2), passes through the waveguide (24) without transitioning here,
After merging with the TE mode polarized wave at the confluence point (37), the exit end (
38). As a result, TE mode polarization and TM mode polarization are emitted from the exit end (38), and the exit end (36)
) is zero.

Therefore, in this embodiment, polarization independence can be achieved, and since a two-cut substrate (21) is used, a high electro-optical constant can be utilized. In addition, since TE mode polarization and TM mode polarization are switched independently, the optical switches (30) and (32) can be configured to suit each polarization, and the coupling length for both modes can be adjusted individually. can be selected, a waveguide structure suitable for each polarization state can be used, tolerance is improved, and as a result, propagation loss isolation can be improved.

Also, mode splitter (29), optical switch (30)
(32) etc. are integrally integrated on the substrate (21), making it easy to manufacture and handle, and downsizing can be achieved.

In addition to the switching that distributes the incident light (28) to the exit end (36) or (38), the present invention provides, for example, a TE mode polarized wave to be sent to the exit end (36) and a
38), TM mode polarization can be sent, or vice versa, allowing variations in modulation.

〔Effect of the invention〕

As explained above, the present invention employs a configuration in which switching of each polarized wave is performed by a TE optical switch and a TM optical switch, and each polarized wave is merged at a merging section, so that a switch structure suitable for each polarized wave is adopted. This will allow us to select the desired value and improve the manufacturing conditions.

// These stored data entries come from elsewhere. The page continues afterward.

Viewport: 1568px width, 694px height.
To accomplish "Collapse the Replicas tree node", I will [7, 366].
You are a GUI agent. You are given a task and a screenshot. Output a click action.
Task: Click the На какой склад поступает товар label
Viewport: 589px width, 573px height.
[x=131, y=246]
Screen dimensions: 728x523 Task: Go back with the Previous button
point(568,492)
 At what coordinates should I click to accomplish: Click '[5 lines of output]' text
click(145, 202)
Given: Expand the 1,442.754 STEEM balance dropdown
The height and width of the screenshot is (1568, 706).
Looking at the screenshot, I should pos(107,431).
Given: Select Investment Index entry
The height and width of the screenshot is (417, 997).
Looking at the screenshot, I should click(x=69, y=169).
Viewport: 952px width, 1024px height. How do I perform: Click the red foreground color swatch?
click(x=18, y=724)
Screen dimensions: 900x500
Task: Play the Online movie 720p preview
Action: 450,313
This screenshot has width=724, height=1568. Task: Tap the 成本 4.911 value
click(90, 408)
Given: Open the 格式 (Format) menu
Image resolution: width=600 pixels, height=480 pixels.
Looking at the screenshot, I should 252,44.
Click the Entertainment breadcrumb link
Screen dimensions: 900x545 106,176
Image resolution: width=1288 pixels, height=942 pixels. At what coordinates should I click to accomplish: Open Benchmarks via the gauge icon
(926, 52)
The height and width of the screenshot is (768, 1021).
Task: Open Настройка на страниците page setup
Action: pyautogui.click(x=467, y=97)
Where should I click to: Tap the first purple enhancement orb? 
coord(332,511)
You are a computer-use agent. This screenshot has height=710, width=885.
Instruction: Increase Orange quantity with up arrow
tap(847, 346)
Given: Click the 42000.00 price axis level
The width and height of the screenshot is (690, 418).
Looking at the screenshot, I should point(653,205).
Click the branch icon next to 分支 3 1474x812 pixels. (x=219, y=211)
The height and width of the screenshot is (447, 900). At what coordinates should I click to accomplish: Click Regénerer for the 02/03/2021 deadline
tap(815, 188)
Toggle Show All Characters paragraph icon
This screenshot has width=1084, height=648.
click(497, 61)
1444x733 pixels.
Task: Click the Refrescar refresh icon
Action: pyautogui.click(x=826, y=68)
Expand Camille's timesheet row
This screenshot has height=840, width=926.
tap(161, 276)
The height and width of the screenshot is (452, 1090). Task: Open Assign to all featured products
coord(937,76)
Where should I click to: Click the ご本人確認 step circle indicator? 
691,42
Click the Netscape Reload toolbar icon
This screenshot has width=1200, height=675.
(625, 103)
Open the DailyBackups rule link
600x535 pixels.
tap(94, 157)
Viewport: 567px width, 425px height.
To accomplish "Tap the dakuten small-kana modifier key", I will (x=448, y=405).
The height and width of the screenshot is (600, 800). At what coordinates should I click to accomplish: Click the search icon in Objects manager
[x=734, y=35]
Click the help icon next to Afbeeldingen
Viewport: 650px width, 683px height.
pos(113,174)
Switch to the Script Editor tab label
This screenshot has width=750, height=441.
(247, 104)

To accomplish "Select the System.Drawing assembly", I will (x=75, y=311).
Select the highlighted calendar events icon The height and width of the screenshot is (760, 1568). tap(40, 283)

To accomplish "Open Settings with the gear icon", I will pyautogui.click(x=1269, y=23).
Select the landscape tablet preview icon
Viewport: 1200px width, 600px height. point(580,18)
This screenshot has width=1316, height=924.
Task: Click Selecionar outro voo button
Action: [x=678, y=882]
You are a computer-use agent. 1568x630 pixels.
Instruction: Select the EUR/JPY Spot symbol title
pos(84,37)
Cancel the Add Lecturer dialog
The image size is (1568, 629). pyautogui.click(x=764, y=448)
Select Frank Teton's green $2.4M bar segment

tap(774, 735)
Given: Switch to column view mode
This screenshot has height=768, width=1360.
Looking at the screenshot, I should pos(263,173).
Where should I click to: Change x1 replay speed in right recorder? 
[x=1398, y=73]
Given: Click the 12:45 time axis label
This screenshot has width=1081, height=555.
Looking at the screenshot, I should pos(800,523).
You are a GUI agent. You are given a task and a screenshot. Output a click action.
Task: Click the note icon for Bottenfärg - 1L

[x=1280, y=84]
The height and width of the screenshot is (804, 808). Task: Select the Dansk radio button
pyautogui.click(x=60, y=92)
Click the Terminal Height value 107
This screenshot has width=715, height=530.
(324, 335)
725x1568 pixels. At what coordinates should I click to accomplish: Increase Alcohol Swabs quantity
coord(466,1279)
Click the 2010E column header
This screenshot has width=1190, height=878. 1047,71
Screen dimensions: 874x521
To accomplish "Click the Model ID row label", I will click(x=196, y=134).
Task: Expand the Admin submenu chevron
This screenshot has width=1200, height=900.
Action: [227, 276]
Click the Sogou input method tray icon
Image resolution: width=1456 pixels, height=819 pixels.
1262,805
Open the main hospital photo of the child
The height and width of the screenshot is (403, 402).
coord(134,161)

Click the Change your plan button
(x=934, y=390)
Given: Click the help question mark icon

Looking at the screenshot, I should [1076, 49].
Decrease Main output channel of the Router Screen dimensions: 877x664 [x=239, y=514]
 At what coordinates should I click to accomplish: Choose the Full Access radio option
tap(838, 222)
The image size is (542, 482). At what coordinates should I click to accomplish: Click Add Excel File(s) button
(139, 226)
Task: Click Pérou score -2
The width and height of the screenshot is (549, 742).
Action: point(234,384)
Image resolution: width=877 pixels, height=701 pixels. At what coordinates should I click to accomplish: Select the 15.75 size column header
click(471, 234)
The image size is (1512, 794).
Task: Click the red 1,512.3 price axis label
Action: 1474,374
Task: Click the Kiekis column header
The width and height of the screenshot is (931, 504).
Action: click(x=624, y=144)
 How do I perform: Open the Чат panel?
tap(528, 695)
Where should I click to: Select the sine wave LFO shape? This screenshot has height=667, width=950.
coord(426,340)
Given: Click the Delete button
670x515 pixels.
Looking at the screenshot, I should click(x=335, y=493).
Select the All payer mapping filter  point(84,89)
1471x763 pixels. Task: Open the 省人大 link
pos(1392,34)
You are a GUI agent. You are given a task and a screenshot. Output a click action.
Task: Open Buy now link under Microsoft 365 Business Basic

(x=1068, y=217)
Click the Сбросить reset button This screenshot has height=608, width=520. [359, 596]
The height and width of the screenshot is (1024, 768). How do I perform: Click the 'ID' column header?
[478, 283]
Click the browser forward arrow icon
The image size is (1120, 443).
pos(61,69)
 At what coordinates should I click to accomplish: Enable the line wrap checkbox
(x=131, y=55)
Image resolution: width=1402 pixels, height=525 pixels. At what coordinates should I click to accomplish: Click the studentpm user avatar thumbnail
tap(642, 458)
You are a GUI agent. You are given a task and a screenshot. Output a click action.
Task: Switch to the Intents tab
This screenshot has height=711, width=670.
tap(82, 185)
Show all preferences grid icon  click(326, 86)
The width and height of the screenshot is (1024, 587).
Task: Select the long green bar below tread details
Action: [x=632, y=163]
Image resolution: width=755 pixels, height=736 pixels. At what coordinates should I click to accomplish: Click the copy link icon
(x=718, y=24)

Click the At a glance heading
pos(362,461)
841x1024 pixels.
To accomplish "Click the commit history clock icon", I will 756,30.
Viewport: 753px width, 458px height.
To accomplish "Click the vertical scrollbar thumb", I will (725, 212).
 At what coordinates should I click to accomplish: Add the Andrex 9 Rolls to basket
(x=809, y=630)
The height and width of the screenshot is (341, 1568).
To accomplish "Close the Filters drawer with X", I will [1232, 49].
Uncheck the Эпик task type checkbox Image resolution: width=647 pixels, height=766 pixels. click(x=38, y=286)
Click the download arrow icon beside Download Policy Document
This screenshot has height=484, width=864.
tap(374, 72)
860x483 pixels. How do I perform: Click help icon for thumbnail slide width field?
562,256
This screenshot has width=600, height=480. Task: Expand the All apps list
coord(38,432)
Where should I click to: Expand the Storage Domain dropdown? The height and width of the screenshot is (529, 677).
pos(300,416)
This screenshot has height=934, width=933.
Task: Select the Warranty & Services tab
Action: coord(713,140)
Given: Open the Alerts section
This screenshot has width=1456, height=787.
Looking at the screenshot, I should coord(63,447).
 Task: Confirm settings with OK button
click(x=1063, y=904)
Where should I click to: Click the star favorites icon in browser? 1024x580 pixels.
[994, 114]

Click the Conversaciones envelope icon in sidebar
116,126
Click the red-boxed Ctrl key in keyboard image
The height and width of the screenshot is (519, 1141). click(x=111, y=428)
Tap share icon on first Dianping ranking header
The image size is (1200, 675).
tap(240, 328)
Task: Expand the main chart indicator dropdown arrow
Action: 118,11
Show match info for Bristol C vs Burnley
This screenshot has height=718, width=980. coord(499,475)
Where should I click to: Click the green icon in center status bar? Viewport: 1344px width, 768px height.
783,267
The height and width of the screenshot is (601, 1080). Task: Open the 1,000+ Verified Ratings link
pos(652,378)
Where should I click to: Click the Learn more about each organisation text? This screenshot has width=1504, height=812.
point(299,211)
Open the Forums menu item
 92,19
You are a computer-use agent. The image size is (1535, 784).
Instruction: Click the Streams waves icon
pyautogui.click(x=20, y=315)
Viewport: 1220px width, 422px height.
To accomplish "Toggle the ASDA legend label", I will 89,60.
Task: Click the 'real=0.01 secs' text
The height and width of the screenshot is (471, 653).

[Brief explanation of drawings]

1 to 3 are diagrams showing one embodiment of the present invention, in which FIG. 1 is an external view of a waveguide type optical switch, FIGS. 2 and 3 are explanatory diagrams showing the operation, and FIG. 4(b) is a graph showing the operation of FIG. 4(a). (21)... Substrate, (28)... Incident light, (29)... Mode splitter, (30)... TE optical switch, (32)... TM optical switch, (34)...・Confluence section. Note that the same reference numerals in each figure indicate the same or corresponding parts. Patent applicant: Shimadzu Corporation

Claims (1)

[Claims] a mode splitter that separates unpolarized incident light into TE mode polarization and TM mode polarization; a TE optical switch that switches the TE mode polarization; and a TM optical switch that switches the TM mode polarization. A waveguide type optical switch comprising: a merging section for merging the respective polarized waves output from each of the optical switches; and a substrate to which the mode splitter, each optical switch, and the merging section are attached.